I was recently given some enormous, if somewhat bruised, windfall quinces. So as a great lover of cheese I decided to make some quince jelly, sometimes known as quince cheese. Suffice to say as soon as I wanted to make the jelly I couldn’t find a recipe. Then I found buried amongst all my other cookery books a slim volume called WI Book of Jams and other preserves written by Pat Hesketh and published in 1984. It has over 100 recipes tried and tested by the women’s institute.

So I turn to the page for Quince Cheese, on the same and facing page were recipes for cumberland rum butter, apple butter, marrow orange cream and bramble cheese. Fruit butters are a softer consistency than cheeses and are usually spiced and should be hermetically sealed. They are usually served as a spread. Cheeses are cooked to a stiff consistency and set in small moulds so that they can be turned out for serving and cut into wedges.
Quince Cheese
500g quinces chopped into roughly 1cm pieces
500g sugar
water
Instructions
- Wash the quinces and cut up into pieces
- Place in a pan and barely cover with water.
- Cover and cook until reduced to a pulp.

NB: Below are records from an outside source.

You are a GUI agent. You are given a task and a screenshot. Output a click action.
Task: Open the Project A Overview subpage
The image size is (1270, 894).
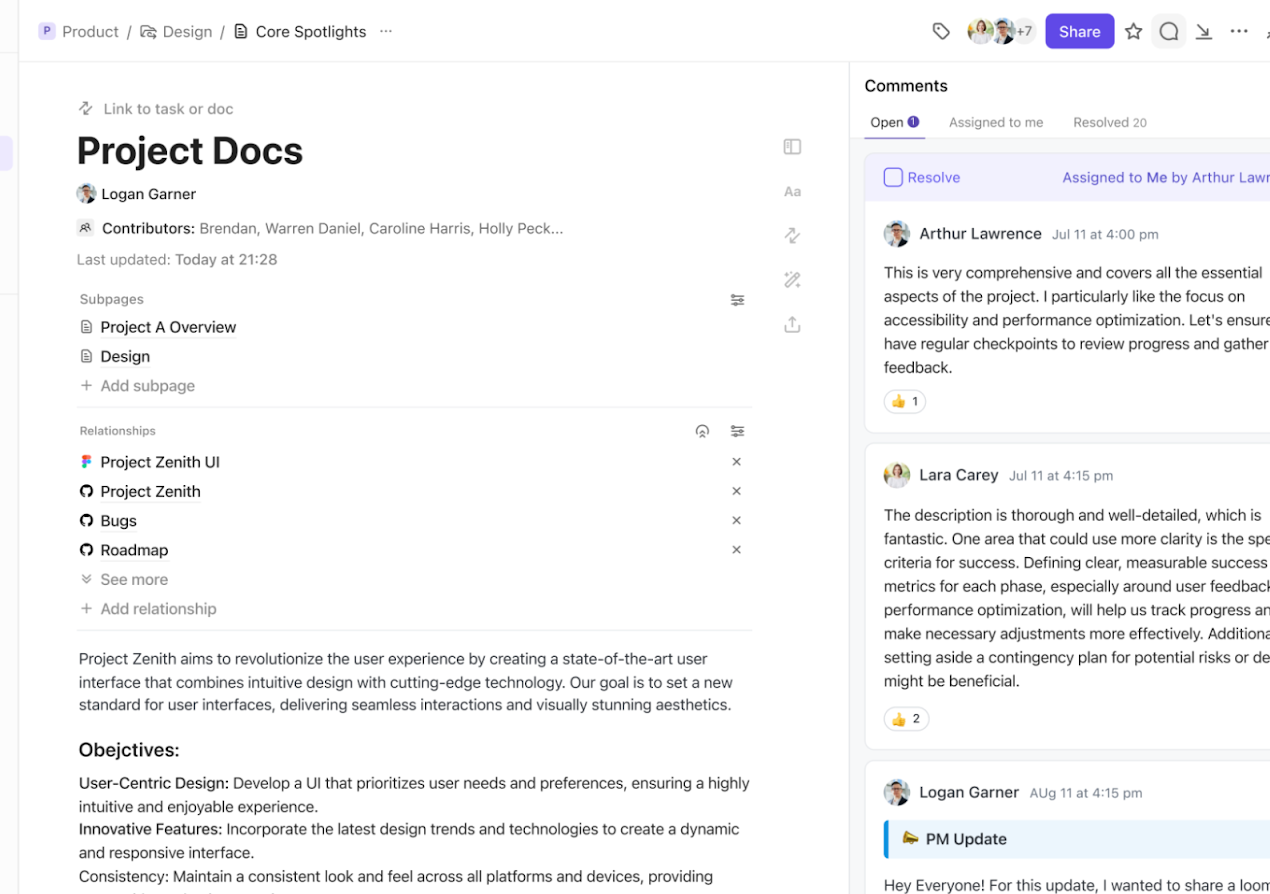tap(168, 327)
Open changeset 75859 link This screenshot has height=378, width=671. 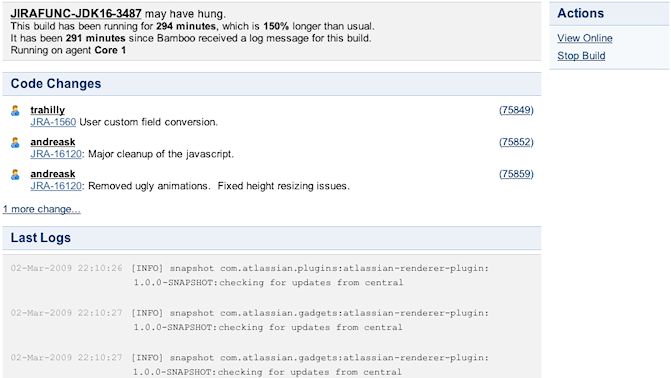[x=516, y=174]
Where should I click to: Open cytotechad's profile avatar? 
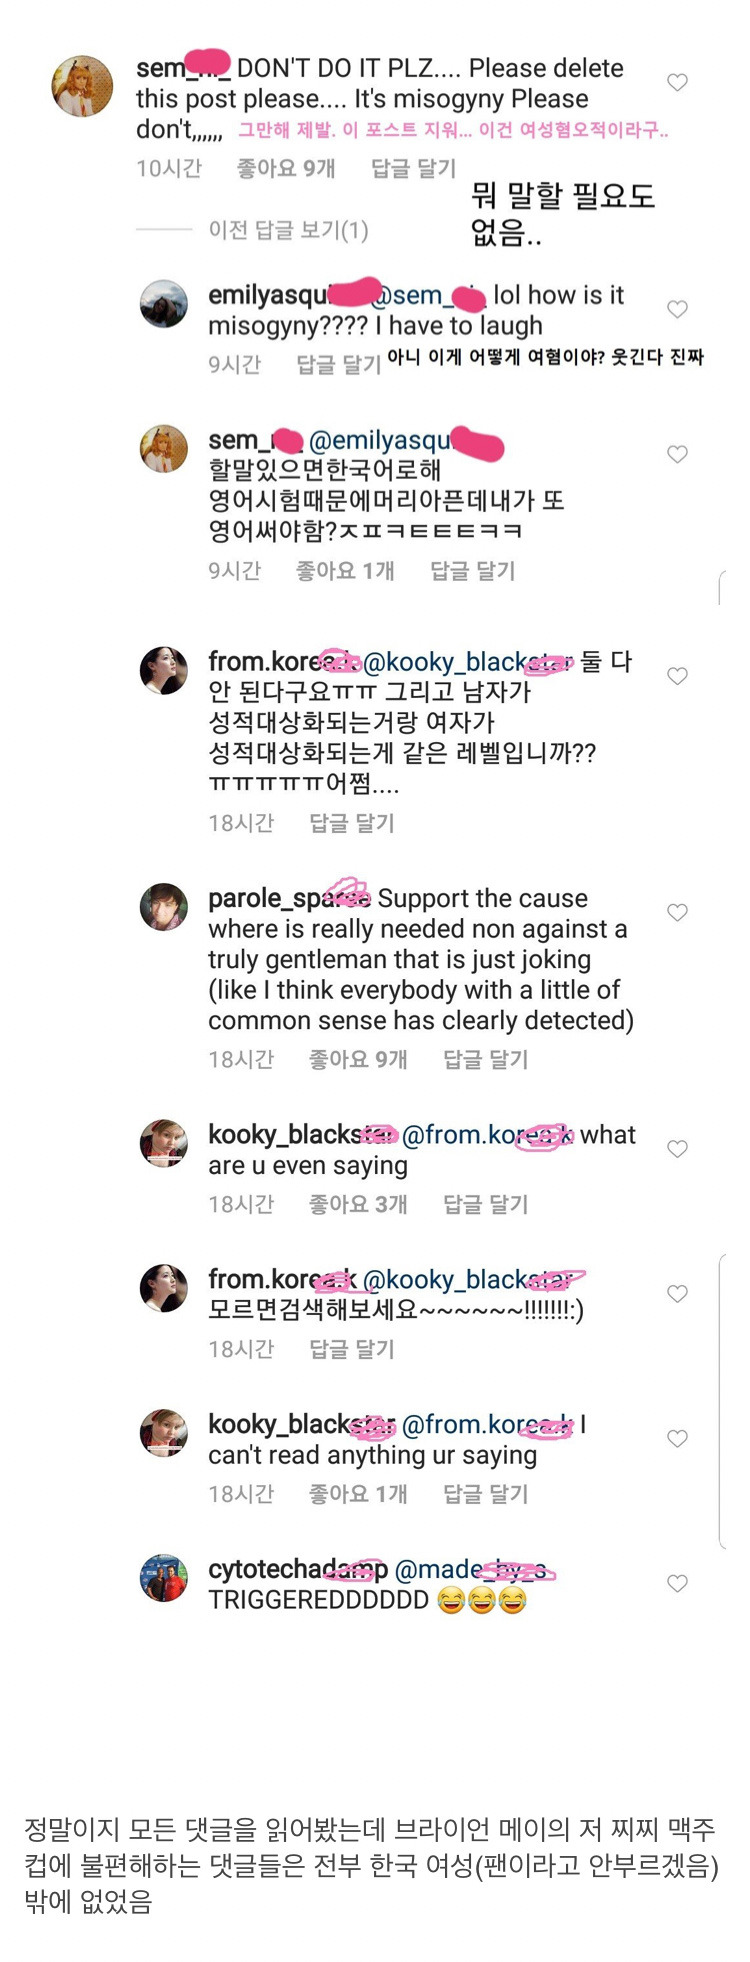[x=164, y=1579]
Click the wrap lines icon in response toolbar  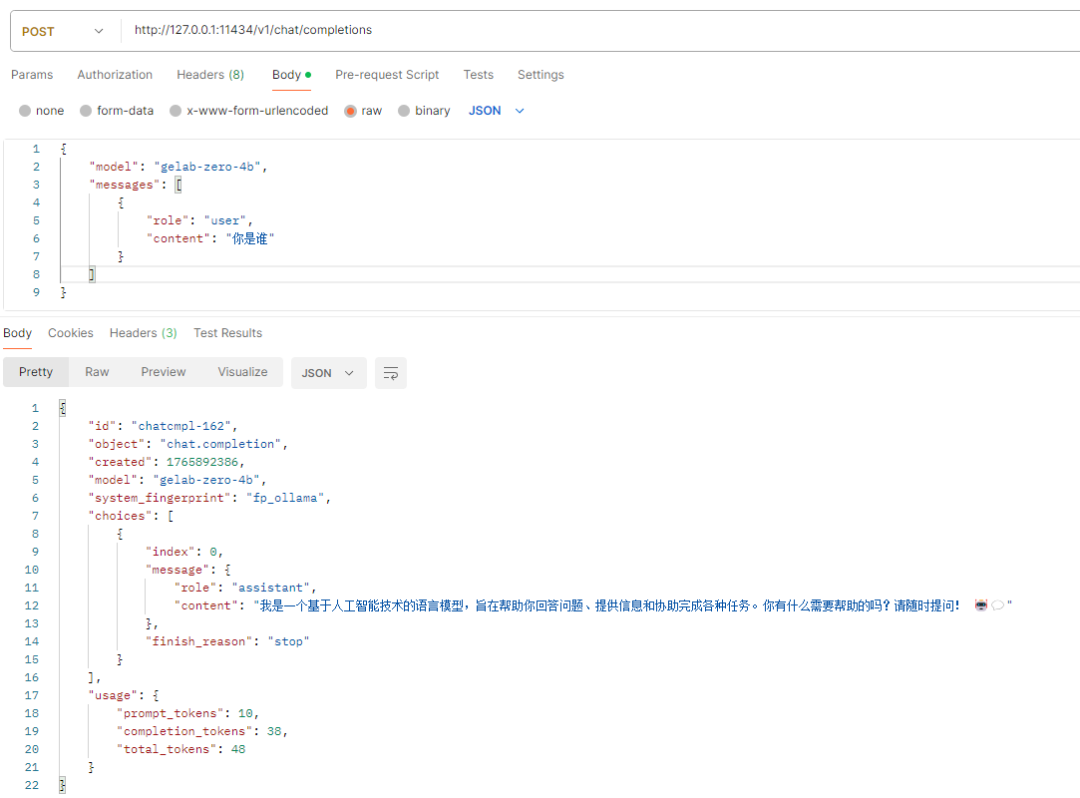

- Pour through a sieve and weigh the liquid. (discard what is left in the sieve).To each 500g of liquid add 500g of sugar.
- Cook over a low heat to dissolve the sugar.
- Continue cooking until a thick consistency is obtained.
- When a spoon is drawn across the base of the pan, it should leave a clean line.
- Pour into prepared moulds. I used small glass pots used for ‘Gu’.
- Make some fabric tops by cutting out circles with pinking shears.